После Квебека Сталин, очевидно, уязвлен еще одним совещанием Рузвельта и Черчилля по вопросам войны в его отсутствие. Больше терпеть это он не собирался и направил в августе послание президенту и премьеру: «На сегодня обстановка выглядит так: США и Великобритания достигают друг с другом соглашения, а СССР информируется о соглашении между двумя державами как третья сторона, находящаяся в положении пассивного наблюдателя». Сталин имел в виду переговоры с Италией, но в целом считал себя исключенным из англо-американских дискуссий. Его реакция озадачивала, поскольку раньше он отказывался встречаться с Рузвельтом и Черчиллем. Возможно, в данный момент для него важнее было высказать обиду, чем встретиться, – в том смысле, что русские несли основное бремя войны, но воспринимались союзниками наполовину.
Осенью 1943 года более всего тревожили разрозненные признаки того, что Советы всерьез сделают ставку на одностороннюю стратегию. Отзывы Майского и Литвинова служили зловещим напоминанием о дипломатической прелюдии к нацистско-советскому пакту 1939 года. Весь 1943 год поступали сообщения о зондаже обстановки Берлином и Москвой – хотя условия и степень серьезности возможного сближения оставались неясными. Кремль постоянно выражал беспокойство, что англичане и американцы пойдут на сделку с немецким правительством без Гитлера и оставят Германию и СССР в смертельной схватке один на один. Некоторых русских, казалось, меньше беспокоила отсрочка десантной операции через пролив. Александр Корнейчук, заместитель комиссара по иностранным делам, говорил в Москве Александру Вирту:
– Дела у нас на фронте идут так хорошо, что, может, лучше, если второго фронта не будет до будущей весны. Открыть второй фронт немедленно – и немцы могут позволить англичанам и американцам оккупировать Германию. Это выставит нас в довольно глупом виде…
Не блефует ли Москва? Не утонченный ли это шантаж? Не стоит ли Россия на распутье между двумя внешнеполитическими курсами – сотрудничеством в рамках коалиции и агрессивной изоляцией, как требовала, видимо, обстановка? Рузвельт и Сталин имели в своем окружении упертых политиков, с которыми приходилось спорить. Президент сталкивался с такими политиками как в администрации, так и вне ее. Некоторые чины в Пентагоне доказывали: Советы преследуют сугубо эгоистичные цели, способны понимать лишь язык силы; Вашингтон должен проводить реалистичную политику, следовать стратегии баланса сил. Уильям Буллит представил Рузвельту в начале года подкрепленный доказательствами, убедительный доклад, в котором утверждалось, что Россия не окажет никакой помощи в войне с Японией по окончании европейской войны, а Англия – крайне незначительную; Москва будет решать свои проблемы в Европе, пока США ведут боевые действия в Тихом океане, и Рузвельт должен либо добиться от Москвы и Лондона серьезных уступок, либо изменить всю стратегию, сделав приоритетом войну с Японией.

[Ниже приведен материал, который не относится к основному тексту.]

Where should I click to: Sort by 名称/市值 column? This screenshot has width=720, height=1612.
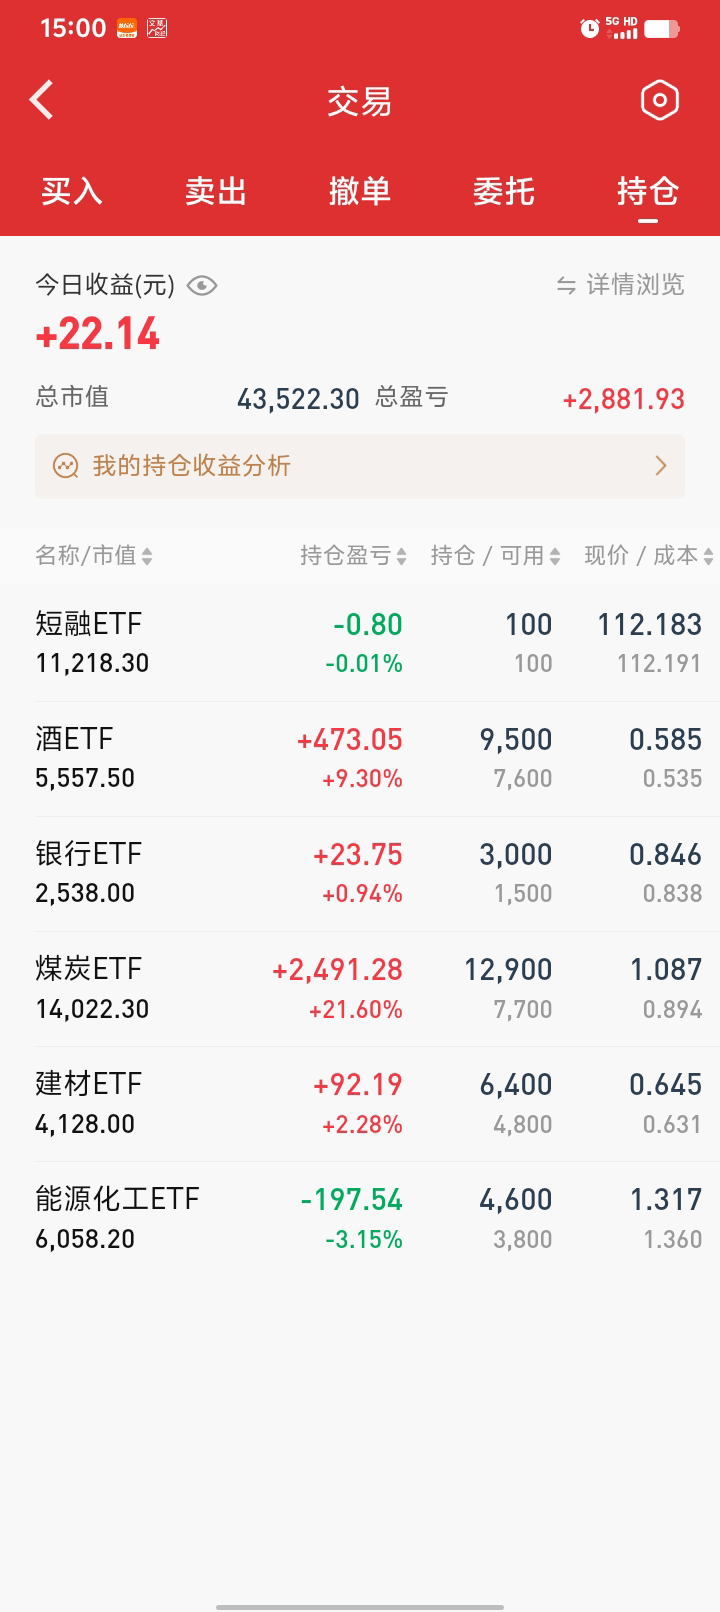(x=94, y=556)
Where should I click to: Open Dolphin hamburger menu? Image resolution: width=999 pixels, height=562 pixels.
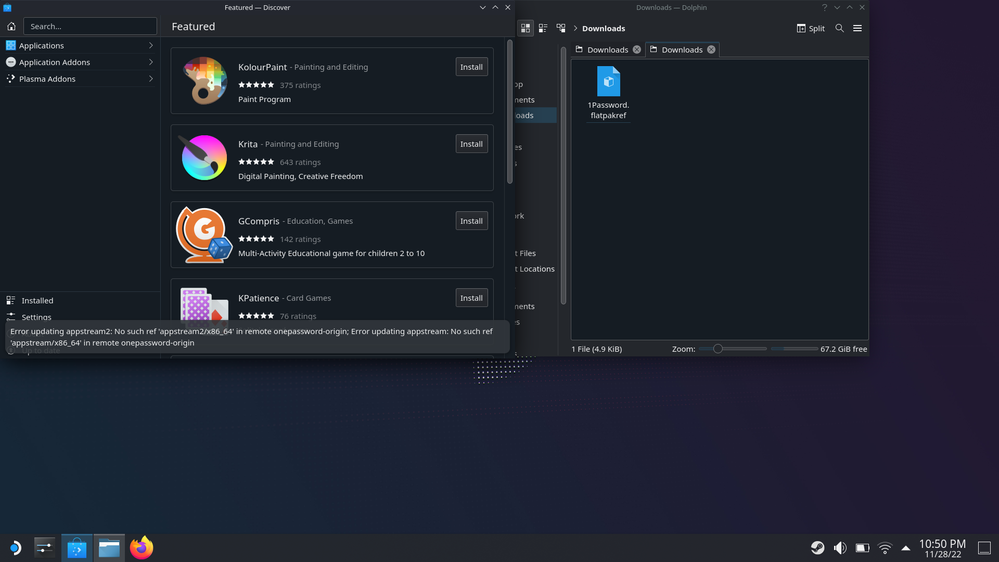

Многие из несогласных демократов все еще добивались переключения главных усилий на войну в Тихоокеанском регионе. Ходили слухи, будто лидеры республиканцев поддерживали негласные контакты с Макартуром. Другие ушли недалеко от прежней изоляционистской позиции. Однако часть республиканцев, и особенно Уилки, занимали передовую позицию – поддерживали курс на упрочение англо-американо- советского партнерства и лидерства США в сильной послевоенной организации безопасности. Республиканцы провели на острове Макинак, в Мичигане, широко разрекламированную конференцию в качестве прелюдии к президентской кампании 1944 года. Некоторые из конгрессменов оставались такими же консерваторами, как и прежде, но президентские республиканцы во главе с Дьюи от Нью-Йорка, Уорреном от Калифорнии и другими губернаторами занимали в целом интернационалистскую позицию. Похоже, Рузвельту предстояло иметь дело с двумя внешнеполитическими линиями республиканцев: одной следовали президентские республиканцы, другой – республиканцы конгресса.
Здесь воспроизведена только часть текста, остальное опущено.